Equinix provided no details on the circumstances that prompted Smith to offer his resignation, and said it would commence a formal process to appoint a new CEO.
Smith became CEO in 2007, coming to Equinix from HP, where he had served as president of HP’s professional services business. He led the company through a massive global expansion in which the company added data centers through new construction as well as a series of acquisitions, including deals for Switch & Data, Telecity Group and a portfolio of data centers from Verizon.
Equinix shares stood around $81 when Smith was hired, and closed today at $439.17. In after-hours trading following the announcement of Smith’s resignation, shares of Equinix were about 2.7 percent lower.

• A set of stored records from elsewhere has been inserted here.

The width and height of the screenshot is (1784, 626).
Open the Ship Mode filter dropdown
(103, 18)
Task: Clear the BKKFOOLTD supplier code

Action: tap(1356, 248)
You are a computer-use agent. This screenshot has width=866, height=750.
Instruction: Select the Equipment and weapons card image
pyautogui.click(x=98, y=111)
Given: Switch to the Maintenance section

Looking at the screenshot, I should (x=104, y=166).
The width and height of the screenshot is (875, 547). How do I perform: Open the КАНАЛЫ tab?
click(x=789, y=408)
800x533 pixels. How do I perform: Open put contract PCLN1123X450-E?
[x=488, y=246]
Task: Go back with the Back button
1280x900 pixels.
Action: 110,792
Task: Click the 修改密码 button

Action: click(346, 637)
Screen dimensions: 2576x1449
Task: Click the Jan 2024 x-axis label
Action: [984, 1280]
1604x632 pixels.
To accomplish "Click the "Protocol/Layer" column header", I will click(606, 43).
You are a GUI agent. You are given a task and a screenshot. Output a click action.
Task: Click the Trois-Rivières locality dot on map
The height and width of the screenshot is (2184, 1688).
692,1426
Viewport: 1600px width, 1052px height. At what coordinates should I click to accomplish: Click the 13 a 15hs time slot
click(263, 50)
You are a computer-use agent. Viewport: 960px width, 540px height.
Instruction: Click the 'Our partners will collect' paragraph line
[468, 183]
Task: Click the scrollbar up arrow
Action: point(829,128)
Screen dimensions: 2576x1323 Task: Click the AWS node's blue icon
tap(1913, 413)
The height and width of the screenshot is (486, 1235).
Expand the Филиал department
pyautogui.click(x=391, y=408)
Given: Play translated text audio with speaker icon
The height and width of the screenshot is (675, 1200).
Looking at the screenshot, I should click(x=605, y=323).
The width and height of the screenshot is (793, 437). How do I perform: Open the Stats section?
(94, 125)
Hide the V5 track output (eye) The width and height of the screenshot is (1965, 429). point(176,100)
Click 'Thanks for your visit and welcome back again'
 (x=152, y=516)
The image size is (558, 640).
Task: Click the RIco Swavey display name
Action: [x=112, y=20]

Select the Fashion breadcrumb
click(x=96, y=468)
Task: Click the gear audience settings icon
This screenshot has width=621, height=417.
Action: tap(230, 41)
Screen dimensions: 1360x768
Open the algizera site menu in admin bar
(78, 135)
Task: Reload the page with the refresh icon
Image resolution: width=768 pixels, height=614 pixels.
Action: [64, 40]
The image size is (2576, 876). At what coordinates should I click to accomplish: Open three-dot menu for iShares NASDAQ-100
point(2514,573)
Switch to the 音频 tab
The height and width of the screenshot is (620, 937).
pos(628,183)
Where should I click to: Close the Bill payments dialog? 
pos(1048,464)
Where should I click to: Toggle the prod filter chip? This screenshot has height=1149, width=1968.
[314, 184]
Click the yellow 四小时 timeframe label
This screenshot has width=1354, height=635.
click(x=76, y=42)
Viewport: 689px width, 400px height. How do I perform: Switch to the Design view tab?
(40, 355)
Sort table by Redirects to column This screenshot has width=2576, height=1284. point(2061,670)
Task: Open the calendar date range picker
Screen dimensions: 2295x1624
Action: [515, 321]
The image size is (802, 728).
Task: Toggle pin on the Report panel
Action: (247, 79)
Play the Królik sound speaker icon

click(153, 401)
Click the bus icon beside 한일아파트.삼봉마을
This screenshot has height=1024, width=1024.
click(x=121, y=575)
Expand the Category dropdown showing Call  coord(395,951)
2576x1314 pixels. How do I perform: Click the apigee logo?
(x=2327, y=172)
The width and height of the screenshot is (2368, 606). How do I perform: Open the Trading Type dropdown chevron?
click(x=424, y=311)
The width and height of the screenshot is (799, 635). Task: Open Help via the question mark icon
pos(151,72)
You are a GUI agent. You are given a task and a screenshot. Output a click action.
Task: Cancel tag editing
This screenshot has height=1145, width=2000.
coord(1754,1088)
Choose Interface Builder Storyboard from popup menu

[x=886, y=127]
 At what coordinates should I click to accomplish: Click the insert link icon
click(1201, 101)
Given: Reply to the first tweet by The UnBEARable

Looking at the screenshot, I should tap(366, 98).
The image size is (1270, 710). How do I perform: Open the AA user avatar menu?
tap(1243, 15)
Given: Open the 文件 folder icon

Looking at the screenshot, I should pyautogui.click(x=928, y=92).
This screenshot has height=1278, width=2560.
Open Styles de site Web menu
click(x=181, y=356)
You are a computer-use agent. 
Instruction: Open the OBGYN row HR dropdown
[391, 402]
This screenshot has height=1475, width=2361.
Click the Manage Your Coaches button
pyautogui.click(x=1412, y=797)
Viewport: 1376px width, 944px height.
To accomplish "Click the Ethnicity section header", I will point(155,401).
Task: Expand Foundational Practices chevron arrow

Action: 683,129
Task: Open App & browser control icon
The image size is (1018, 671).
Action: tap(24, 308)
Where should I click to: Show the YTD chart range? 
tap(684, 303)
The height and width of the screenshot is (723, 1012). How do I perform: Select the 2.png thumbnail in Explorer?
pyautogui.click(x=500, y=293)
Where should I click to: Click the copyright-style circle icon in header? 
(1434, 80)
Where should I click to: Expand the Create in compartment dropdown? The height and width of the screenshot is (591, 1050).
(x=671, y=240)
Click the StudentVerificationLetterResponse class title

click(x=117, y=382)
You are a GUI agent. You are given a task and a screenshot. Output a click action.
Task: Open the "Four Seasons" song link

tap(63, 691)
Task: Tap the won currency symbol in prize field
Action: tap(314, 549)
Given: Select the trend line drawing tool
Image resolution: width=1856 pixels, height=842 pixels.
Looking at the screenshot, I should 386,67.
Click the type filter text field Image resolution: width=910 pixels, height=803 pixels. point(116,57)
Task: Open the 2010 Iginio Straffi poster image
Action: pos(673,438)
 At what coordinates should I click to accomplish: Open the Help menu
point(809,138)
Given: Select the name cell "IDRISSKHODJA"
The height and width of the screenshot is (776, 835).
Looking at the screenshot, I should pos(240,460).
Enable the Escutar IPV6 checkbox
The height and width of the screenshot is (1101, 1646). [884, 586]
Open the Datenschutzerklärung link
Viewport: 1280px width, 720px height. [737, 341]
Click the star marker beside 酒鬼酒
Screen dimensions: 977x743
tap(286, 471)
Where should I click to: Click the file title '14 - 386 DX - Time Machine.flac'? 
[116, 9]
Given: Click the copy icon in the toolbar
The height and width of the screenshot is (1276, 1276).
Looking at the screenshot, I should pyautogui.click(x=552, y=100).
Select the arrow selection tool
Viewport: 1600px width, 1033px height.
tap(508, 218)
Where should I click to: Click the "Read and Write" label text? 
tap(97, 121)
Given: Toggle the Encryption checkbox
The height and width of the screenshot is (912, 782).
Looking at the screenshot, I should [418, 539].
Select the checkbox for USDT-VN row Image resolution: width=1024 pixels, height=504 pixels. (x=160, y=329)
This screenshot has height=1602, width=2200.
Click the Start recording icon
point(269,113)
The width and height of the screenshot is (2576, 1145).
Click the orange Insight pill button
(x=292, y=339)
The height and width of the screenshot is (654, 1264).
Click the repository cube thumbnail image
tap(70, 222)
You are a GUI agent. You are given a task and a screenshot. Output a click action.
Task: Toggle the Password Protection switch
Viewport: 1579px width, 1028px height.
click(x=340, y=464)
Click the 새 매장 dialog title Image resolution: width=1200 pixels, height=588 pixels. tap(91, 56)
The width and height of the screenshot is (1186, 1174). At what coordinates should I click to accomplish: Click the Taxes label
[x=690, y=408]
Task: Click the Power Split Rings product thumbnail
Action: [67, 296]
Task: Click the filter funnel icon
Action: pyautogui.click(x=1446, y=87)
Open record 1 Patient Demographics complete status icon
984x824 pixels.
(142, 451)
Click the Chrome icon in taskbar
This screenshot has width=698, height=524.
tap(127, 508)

Van Camp has been with Equinix in key roles for more than 17 years, serving as CEO for seven years (2000 to 2007). Since 2007, he has served as executive chairman of the Equinix Board of Directors.
In 2002, Van Camp oversaw a complex transaction that integrated Equinix with Pihana Pacific and i-STT, stabilizing the young company during the dot-com meltdown and creating the nucleus of the modern “Platform Equinix.”